Inside, the surgical prep area was quiet, sterile, humming faintly with fluorescent buzz. Voss stood alone, his gloved hands raised before him. They trembled — only slightly — but enough.
He flexed his fingers. The shake eased, but his chest stayed tight. The hospital whispered around him — nurses trading shifts, students murmuring praise. His name floated in the hallways. His legacy filled textbooks. His techniques — groundbreaking. His precision — legend.
But legends age.
His vision blurred under the lights sometimes. His breath hitched before procedures. The fine motor control he built his career upon faltered in private, concealed behind steady words and ritual.
Voss told himself it was temporary. Fatigue. Lighting. A bad angle.
And then came the bypass.
An emergency — high-risk cardiac arrest — during his absence. His protégé, Dr. Leal, performed the procedure flawlessly. Ninety minutes. Full recovery. The media storm followed — first local, then national. Articles. Interviews. Praise.

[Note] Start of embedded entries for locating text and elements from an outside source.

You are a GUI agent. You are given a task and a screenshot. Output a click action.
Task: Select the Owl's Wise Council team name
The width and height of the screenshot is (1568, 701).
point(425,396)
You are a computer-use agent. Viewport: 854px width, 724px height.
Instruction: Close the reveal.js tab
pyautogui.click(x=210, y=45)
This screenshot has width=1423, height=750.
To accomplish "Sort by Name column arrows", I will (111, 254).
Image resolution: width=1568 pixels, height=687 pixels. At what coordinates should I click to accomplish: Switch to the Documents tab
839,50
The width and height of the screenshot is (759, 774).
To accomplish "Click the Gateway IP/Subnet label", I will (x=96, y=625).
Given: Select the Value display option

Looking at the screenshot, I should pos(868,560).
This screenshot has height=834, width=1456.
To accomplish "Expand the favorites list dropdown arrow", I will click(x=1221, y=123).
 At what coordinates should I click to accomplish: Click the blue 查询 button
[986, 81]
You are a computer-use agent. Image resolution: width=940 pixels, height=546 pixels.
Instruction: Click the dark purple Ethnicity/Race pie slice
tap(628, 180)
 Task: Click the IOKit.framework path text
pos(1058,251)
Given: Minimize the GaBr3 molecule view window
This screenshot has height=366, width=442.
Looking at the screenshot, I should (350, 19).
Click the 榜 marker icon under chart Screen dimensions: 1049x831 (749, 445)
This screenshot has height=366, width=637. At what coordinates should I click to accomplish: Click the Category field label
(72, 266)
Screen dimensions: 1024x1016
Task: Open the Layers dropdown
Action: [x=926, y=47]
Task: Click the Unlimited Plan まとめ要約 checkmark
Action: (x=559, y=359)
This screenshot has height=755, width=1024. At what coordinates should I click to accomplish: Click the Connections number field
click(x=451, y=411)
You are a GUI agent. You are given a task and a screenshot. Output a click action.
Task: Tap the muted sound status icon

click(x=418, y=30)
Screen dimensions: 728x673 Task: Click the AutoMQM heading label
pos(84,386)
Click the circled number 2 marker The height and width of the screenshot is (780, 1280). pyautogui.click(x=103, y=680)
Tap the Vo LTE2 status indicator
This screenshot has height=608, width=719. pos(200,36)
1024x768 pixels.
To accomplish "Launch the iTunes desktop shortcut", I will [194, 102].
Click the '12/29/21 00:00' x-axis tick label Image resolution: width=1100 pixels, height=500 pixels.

Leal, calm and composed, thanked her mentor publicly.
It was meant as respect.
Voss felt it as erasure.
For decades, his pride had been forged, not flaunted. The pride of earned skill, sharpened control, measurable mastery. He wasn’t arrogant. He was precise. Reliable. Respected.
But time had other plans.
That night, he couldn’t face the applause. Couldn’t sit through the department’s subtle, strained praise. He left without a word, his steps echoing through the hospital’s quiet after-hours halls.
Outside, the air was crisp. Cold. He wandered past the chapel, its old brickwork shadowed by newer glass structures. Past the maintenance lot. Toward the memorial garden.
It had been forgotten. Overgrown hedges. Cracked benches. The stone markers faded by time and weather. The place felt untouched by the hospital's gleaming renovations — or its shallow reverence.
But tonight, something shifted.
The air curled tight, pressing against his skin. Moonlight bent unnaturally at the edges of his vision — faint streaks of violet along the ground.
Voss paused.
In the weeds, beyond the broken stones, a patch of soil gleamed — dark, slick, breathing faintly.
The Plot was near. Whispering.
He didn’t know what it was. Not yet.
But pride had already brought him this far.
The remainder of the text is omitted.